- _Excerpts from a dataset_

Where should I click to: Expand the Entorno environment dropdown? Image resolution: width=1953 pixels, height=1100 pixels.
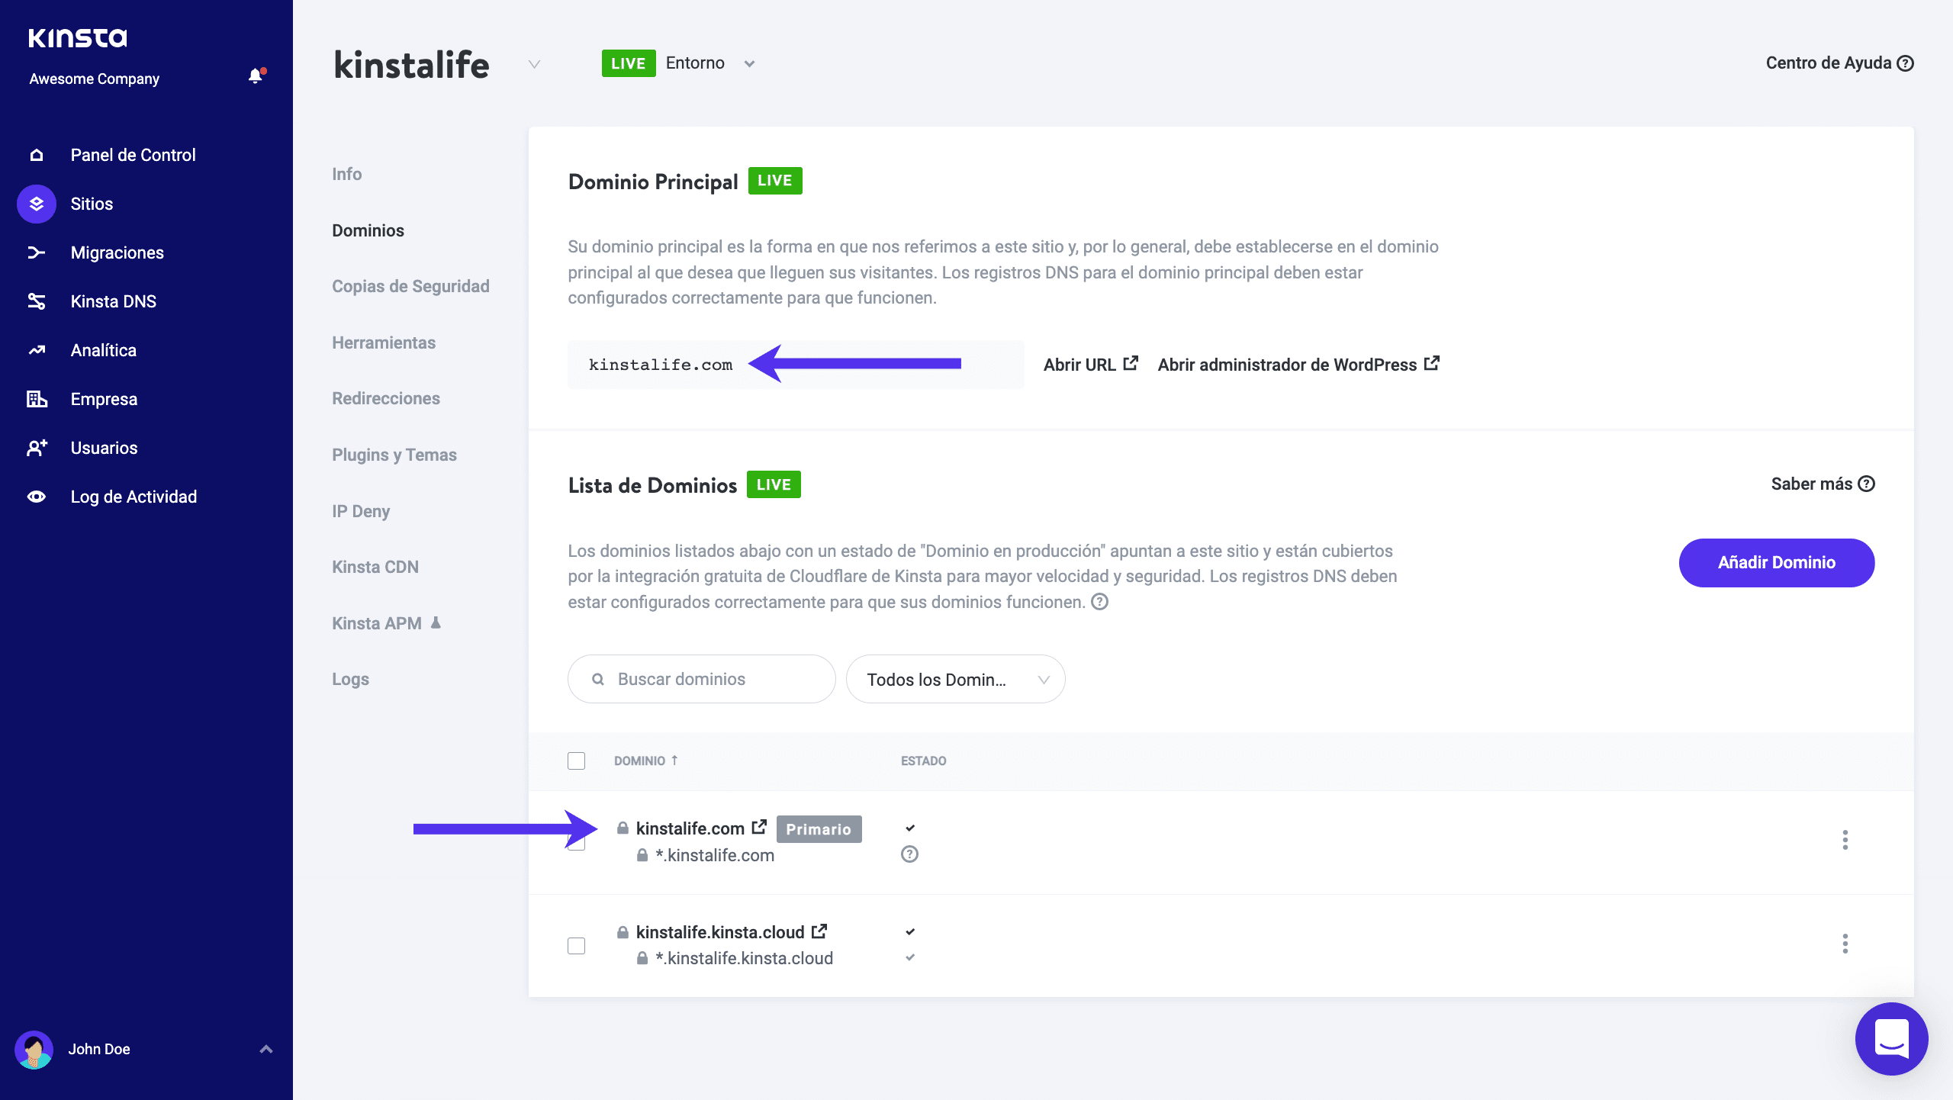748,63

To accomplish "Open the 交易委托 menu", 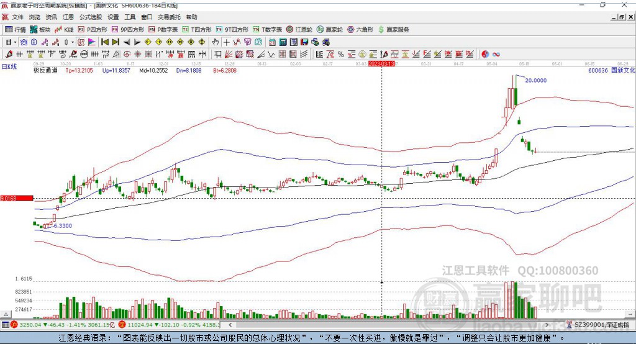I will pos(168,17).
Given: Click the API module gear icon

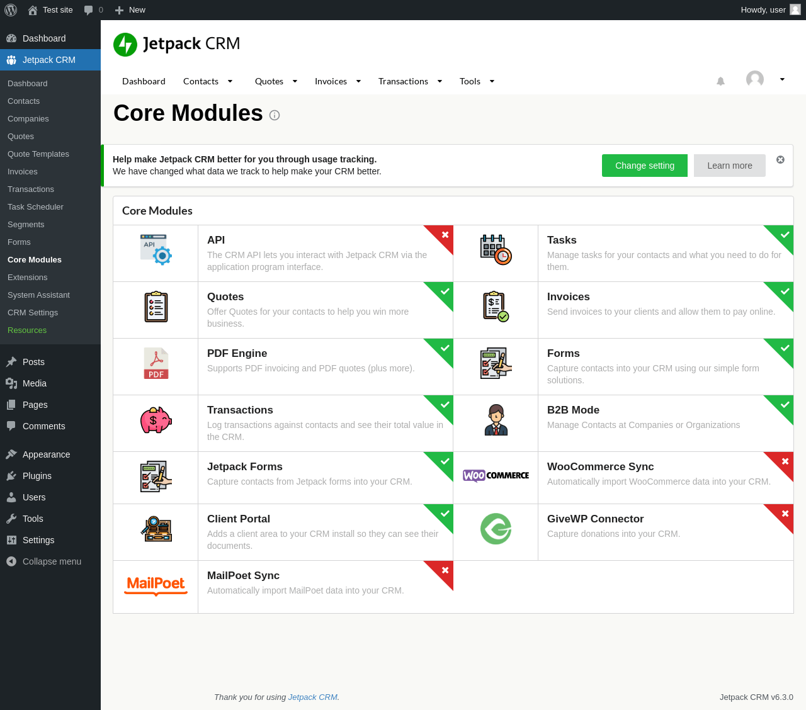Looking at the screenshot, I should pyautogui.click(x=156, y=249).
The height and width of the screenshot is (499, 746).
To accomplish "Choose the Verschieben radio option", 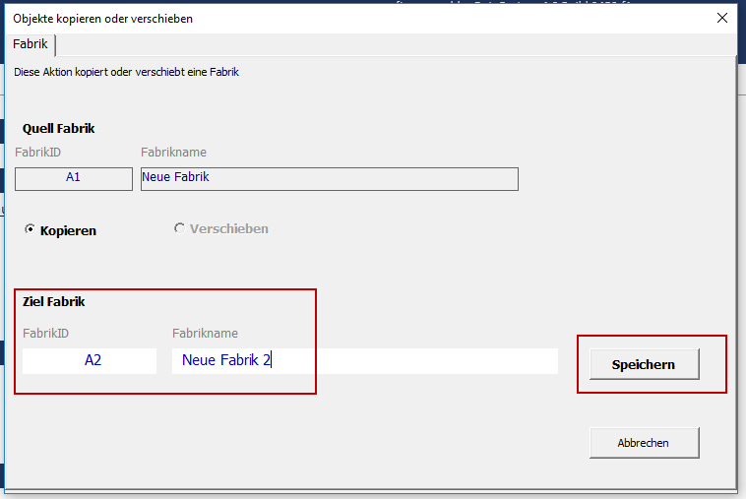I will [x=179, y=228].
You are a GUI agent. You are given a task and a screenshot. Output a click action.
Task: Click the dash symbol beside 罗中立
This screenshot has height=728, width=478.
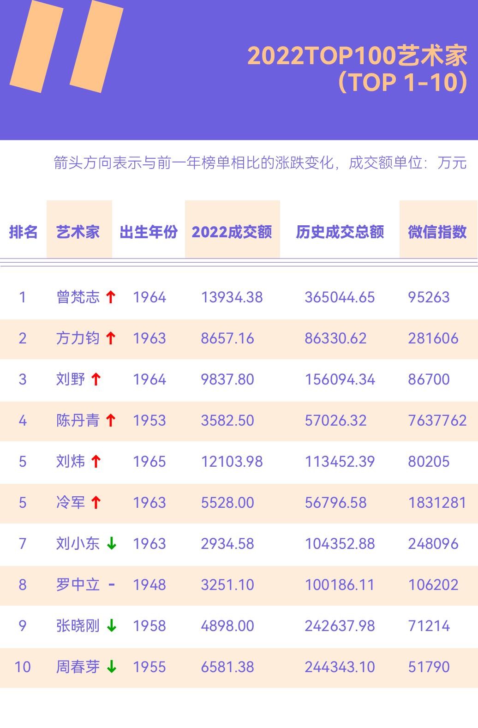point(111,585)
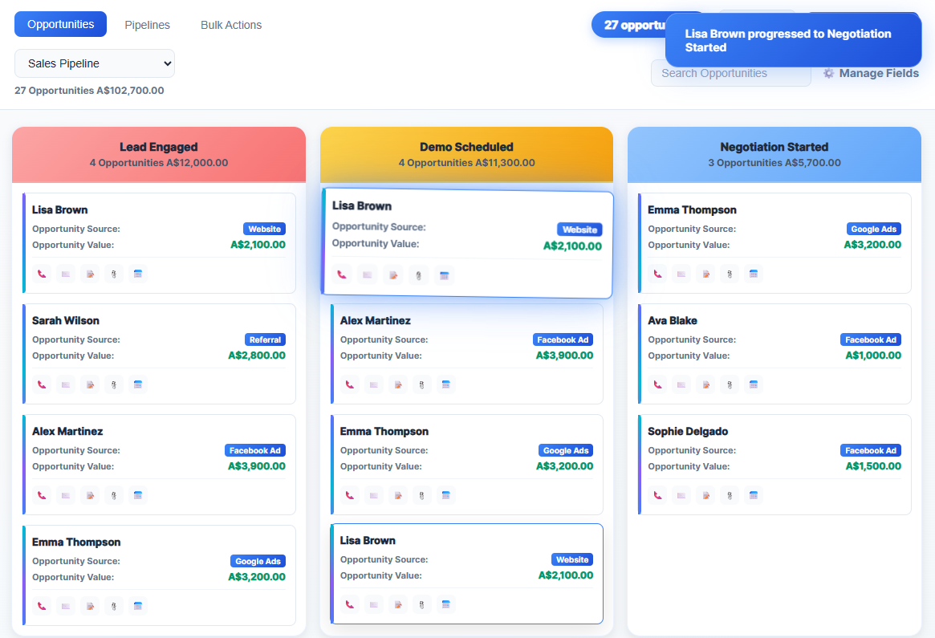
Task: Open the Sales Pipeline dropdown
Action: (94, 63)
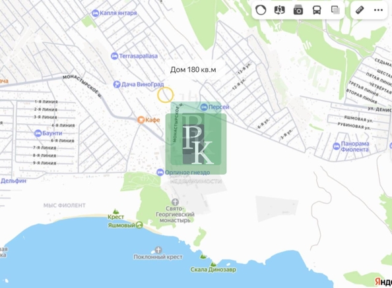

- _WHAT NEEDS TO BE DONE_
Find the line that contains "Task: Click the dash symbol beside 罗中立", then write out that line and every line after it through the end of the records, exactly. Leave the pictures out.

- _SOLVED PROBLEM_
Task: Click the dash symbol beside 罗中立
This screenshot has height=728, width=478.
point(111,585)
Task: Open the Sales Pipeline dropdown
Action: (94, 63)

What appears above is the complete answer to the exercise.